Providence resident Katherine Ahlquist was diagnosed with stage IV colorectal cancer shortly after finding medical coverage under Obamacare. Without such coverage, Katherine would have died. Now that coverage is under threat from the Trump administration. “Today, I live in fear every time I go to the doctor,” said Ahlquist, “not just because of my cancer, but because I’m terrified that the current administration will do away with my access to health care. This is why it is important to me that Rhode Island pass a single-payer/Medicare-for-All bill.”
Full disclosure: This reporter and Katherine Ahlquist are married.
Shawna Rihani is a manager at Rihani International, a Cranston based medical export company. “Health insurance premiums are often our greatest non-payroll expense, depending on the sales that year. This unfortunate fact is especially punishing for entrepreneurs.
“The current employer based system is a trap,” said Rihani. She noted that workers often keep jobs just for the insurance, not for pay. A health care system not tied to employment would “substantially strengthen the workforce in Rhode Island.” Those working just for healthcare would leave their jobs, increasing employment opportunities.

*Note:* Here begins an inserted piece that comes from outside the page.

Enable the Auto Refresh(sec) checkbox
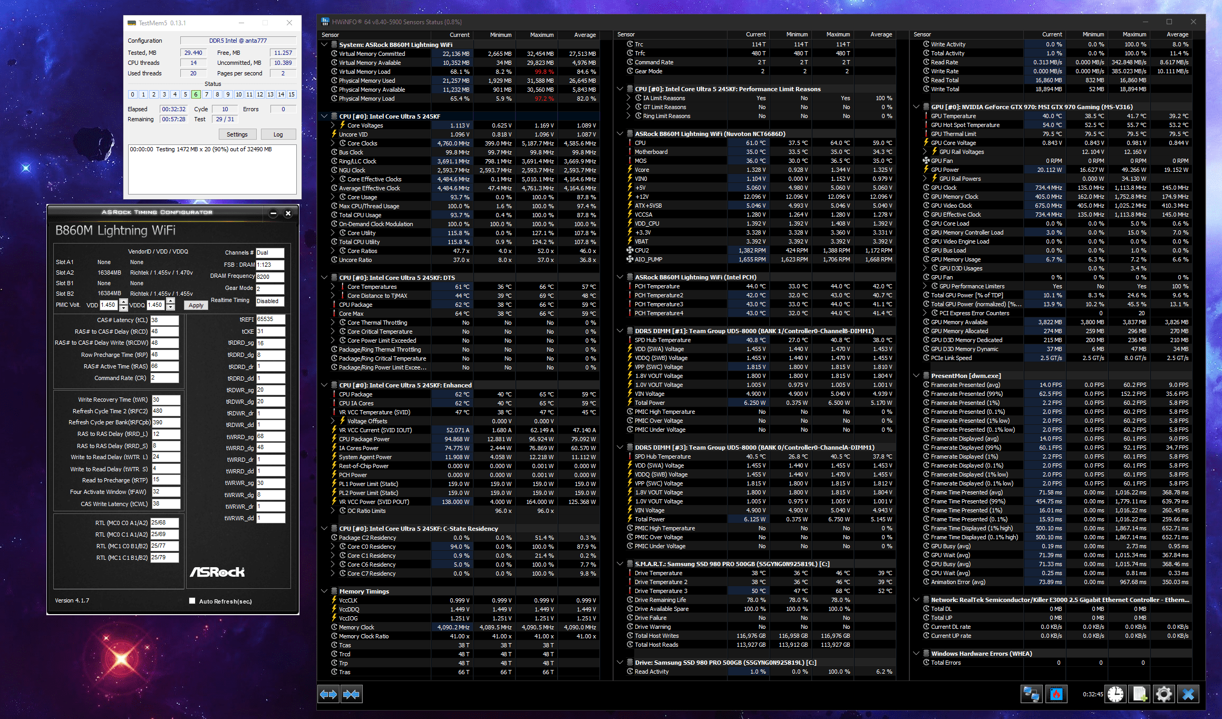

“Currently, 47,000 Rhode Islanders are uninsured and many more are under-insured. Those who are fully insured face limited-provider networks and skyrocketing premiums, co–pays and deductibles,” said Senator Jeanine Calkin (Democrat, District 30, Warwick) who introduced the legislation in the Senate. “A single-payer system will ensure that every Rhode Islander has access to the health care they need when they need it. It will allow health care providers to focus on taking care of patients and not the administration required for insurance reimbursement. And it provides patients the security of knowing they can go to the doctor or hospital without getting hit with unexpected bills or bankruptcy when those costs pile up.”
“Canada’s single-payer program began in 1962, in the province of Saskatchewan, which is approximately the same size as Rhode Island. It was so successful, it became a national program within 10 years and continues to be successful today, with better outcomes and lower costs than the U.S.,” said Dr J Mark Ryan, chairman of the Rhode Island chapter of Physicians for a National Health Program. “Support for single-payer extends across the state and includes businesses, unions and community organizations. Rhode Island can lead the way to a better health care system in the United States.”
Reverend Brendan Curran, United Church of Christ pastor presented the moral dimension. “I want to ask our elected officials today: When you have the opportunity to vote on this legislation, are you going to vote to line the pockets of the CEOs of insurance companies, or are you going to do the practical, sensible and morally just thing, and uphold health car as a free and universal right for all rather than a luxury for the few?”
“The current climate in Washington, DC, has Americans very concerned about the future of our health care. Last year, over 700,000 bankruptcies were filed because of medical bills. Our maternal and childhood mortality rates are among the worst among developed countries. Yet we spend about twice as much money, per capita, on our health care system.,” said Daniela Abbott, a small-business owner and chairperson of Rhode Island Healthcare Access & Affordability Partnership (rihealthcare.org), a nonprofit organization recently formed to advocate for single-payer health care. “The threat of losing health insurance and the fear of unaffordable medical bills — for ourselves and our families — is one of the biggest deterrents to would-be entrepreneurs and small business owners.”